Chapter 3: Learning to Be Somebody
When Papa and Mama left “down south,” neither was much of anybody, like thousands upon thousands of other young Negro men and women who made the same journey. Each was nobody much but wanting to be somebody, and this is why they picked up and pulled out. They left the poverty and the hard and ugly white ways of the south; they were pushed out by them. But they also gave up the warmth and goodness of the place and its people, their own people, and some whites too. They put behind them the huts and the big houses, the fields and roads they knew inside and out, and only, among all the places in God’s great world, and the people about them who knew them inside and out, their kin folk, those “like a brother or sister,” and the whites, those watching out for them and those they had learned to watch out for. It is not easy for people who have nothing and know little to turn their backs on the people who are theirs and the only places they know. Something has to draw them away.
So there was something which was pulling them on. It was not the “bright lights” of the city, for Pulaski, Illinois, where Papa and Mama first stopped, was a country town, cotton country besides, and they soon moved on. They were not simply following after their relatives either. Each left behind close kinfolk in and about Pulaski, and neither had them in Champaign ahead of them. No, it was being done with being nobody much and wanting to become somebody that picked them up and put them down in Champaign.
My memories make this plain for me. For as Mama and Papa talked, with each other, other folks, and to us, the talk was full of “nobody” and “somebody.” This fellow was a “nobody” but that one would be “somebody” someday. A grown- up somebody had a job, worked hard, cared for his family— or, as a woman, helped the husband. A somebody coming along went to school and made a serious business of it.
Learning was the route to being somebody. For Mama, how to cook in a Northern style but with the seasonings of the south; manage not just the cooking but the whole dining operation on the campus, for better pay; handle her own household with enough prudence always to keep a sack under her mattress out of which school books could be bought; and now and then to learn something new along with the children. For Papa there was no “Man” in Champaign to crop for but housecleaning skills to learn and how to bargain and contract with many people and belong to none of them. For us children, there were the wisdom and ways of the Bible to learn at home, at Mama’s church and Papa’s too, from the neighbors, and at the feet of this Defender customer and that one.
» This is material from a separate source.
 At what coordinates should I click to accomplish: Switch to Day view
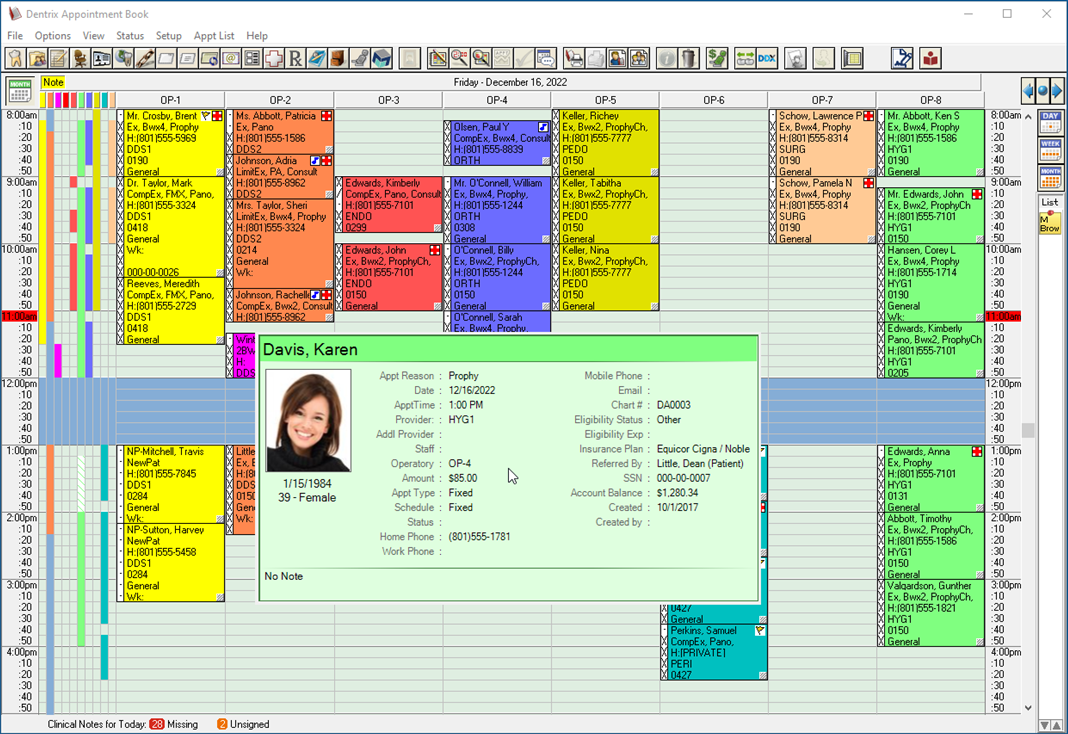(1050, 121)
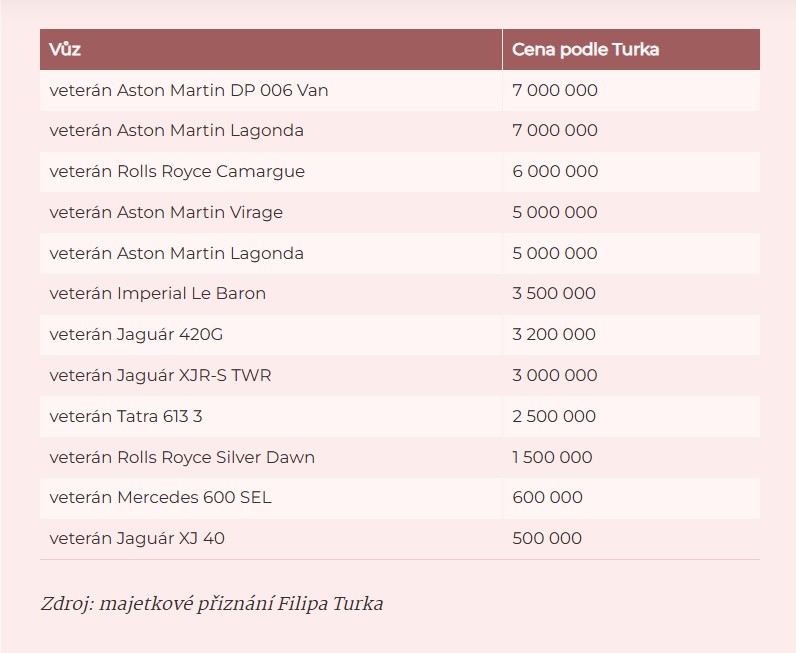Select the Aston Martin Virage row name

(166, 212)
And there was school. “Go on to school so you can be somebody,” everybody who was anybody kept saying to us. “What grade will you be in next fall?” paper customers would ask during the summer. “Get an education and nobody can take it from you, folks would say over and over again. This was the way to prepare for a hard world.
So it was good to get away from Poplar Street as it started downhill and up on Tremont Street, near the countryside, church, and school.
George Nesbitt (1912-2002) was a lawyer and civil rights activist.